English    Türkçe    فارسی   

1
737-786

  • Ahmed’in adı böyle yardım ederse acaba nuru nasıl korur?
  • Ahmed adı sağlam bir kapı olunca o emin ruhun zatı ne olur?
  • İsa dinini mahva çalışan diğer bir Yahudi padişahının hikâyesi
  • Vezirin belâsı yüzünden yoldan çıkmış olan o nasihat kabul etmez padişahtan sonra,
  • İsa kavminin dinini mahv için aynı Yahudi’nin neslinden diğer bir padişah meydana çıktı. 740
  • Bu diğer padişahın meydana çıkışını haber almak istersen “Vessemâi zatülburûc” suresini oku.
  • Birinci padişahtan doğan kötü âdete bu padişah da ayak uydurdu.
  • Kim fena bir âdet koyarsa ona her an lânet gider durur.
  • İyiler gittiler, güzel usul ve âdetleri kaldı; kötü adamlardan da zulümler ve lânetler!
  • Kıyamete kadar o kötülerin cinsinden kim vücuda gelse yüzü o kötülüğedir. 745
  • Bu tatlı suyla tuzlu su; damar damardır. Halk arasında sûr üfürülünceye dek birbirine karışmadan böylece gider durur.
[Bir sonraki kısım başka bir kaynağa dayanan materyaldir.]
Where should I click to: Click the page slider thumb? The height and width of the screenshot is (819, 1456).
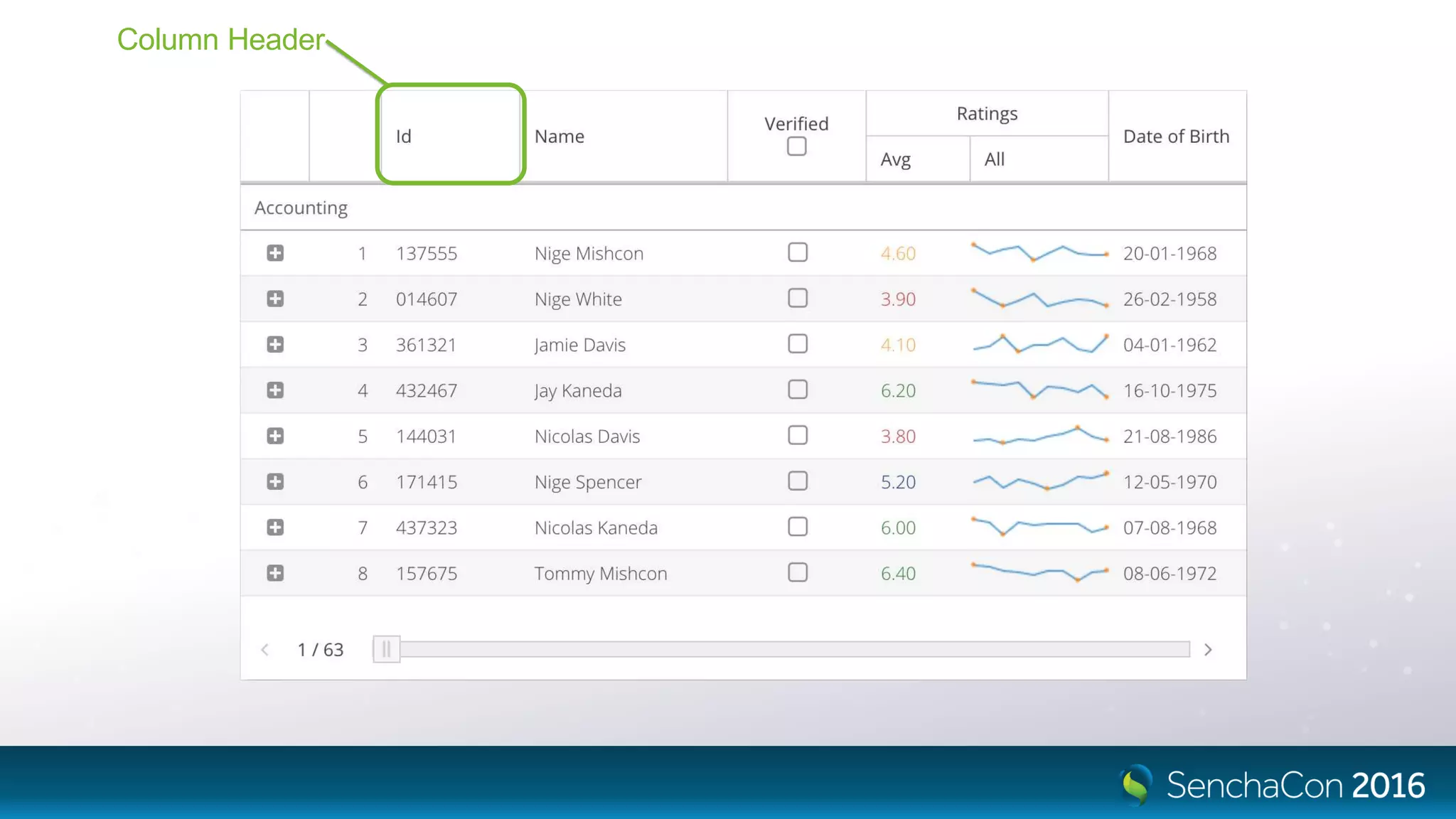click(x=387, y=649)
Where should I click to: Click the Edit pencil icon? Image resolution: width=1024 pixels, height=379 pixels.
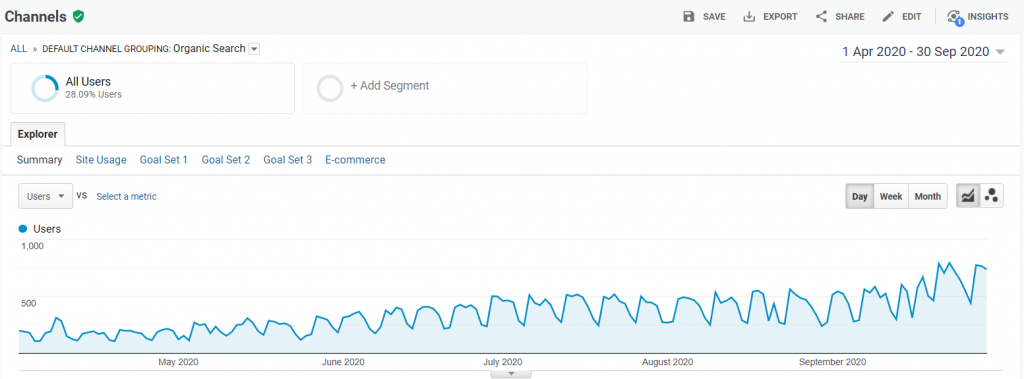coord(888,16)
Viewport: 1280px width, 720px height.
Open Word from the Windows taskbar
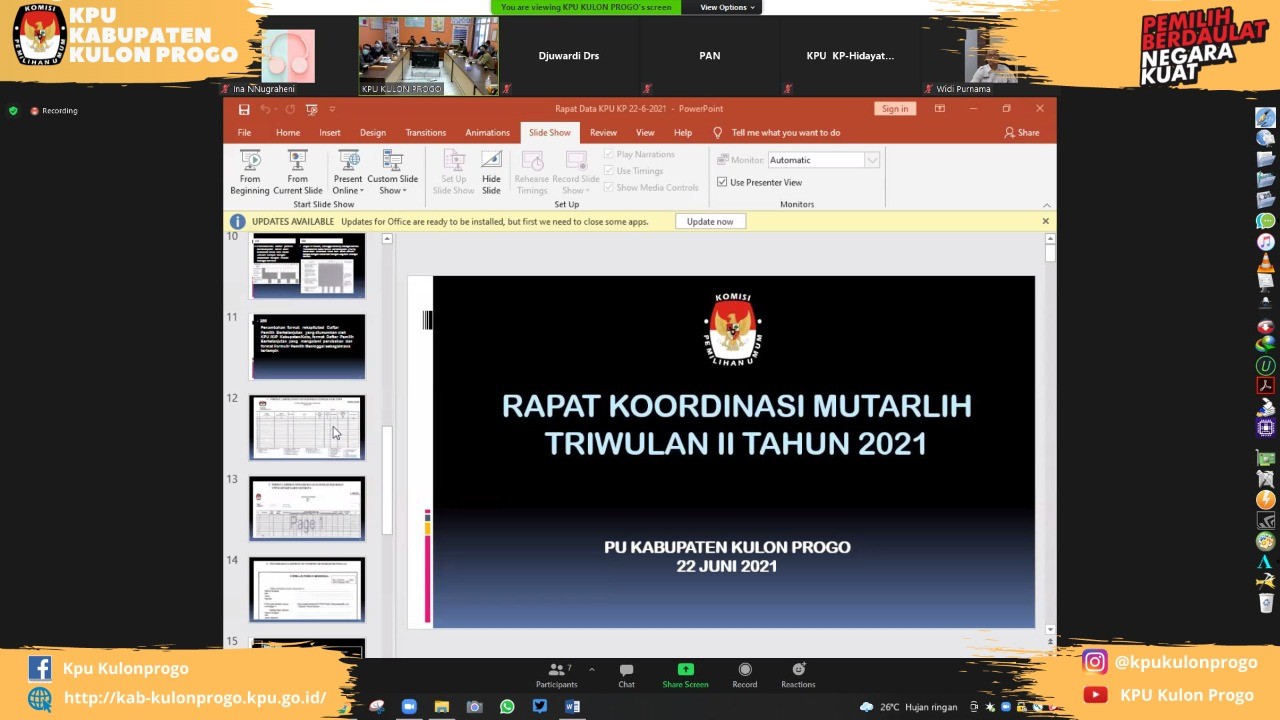pyautogui.click(x=572, y=707)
  • İyilere tatlı su miras kaldı. O ne mirasıdır? “Evras'nel kitab” mirası…
  • Dikkat edersen görür anlarsın ki taliplerin dileği Peygamberlik cevherinin şûleleridir, o şûleleri dilerler.
  • Şûleler, mücevherlere tâbi olarak parıldar ve dönerler. Şûle, nereden çıkıyorsa, madeni neredeyse oraya gider.
  • Güneş, bir burçtan bir burca gidip durduğundan pencereye vuran ziyası da evin etrafında döner dolaşır. 750
  • Kimin bir yıldızla alâka ve merbuyeti varsa o; kendi yıldızıyla döner, dolaşır, o yıldızın tesiri altındadır.
  • Talihli Zühre ise şevki, çalıp çağırmayı, aşkı diler, onlara adamakıllı meyli vardır.
  • Kan dökücü huylu Mirrih’e mensup ise cenk, bühtan ve düşmanlık arar.
  • Yıldızların ardında yıldızlar vardır ki onlarda ihtirak ve nahis olmaz.
  • Onlar, bu meşhur yedi kat gökten başka diğer göklerde seyir ve hareket ederler. 755
  • Birbirlerine bitişik ve birbirlerinden ayrı olmayan bu yıldızlar, Tanrı nurlarının ışığında dururlar.
  • Her kimin talihi o yıldızlardan olursa o kimsenin zatı, kâfirleri taşlayıp yakar.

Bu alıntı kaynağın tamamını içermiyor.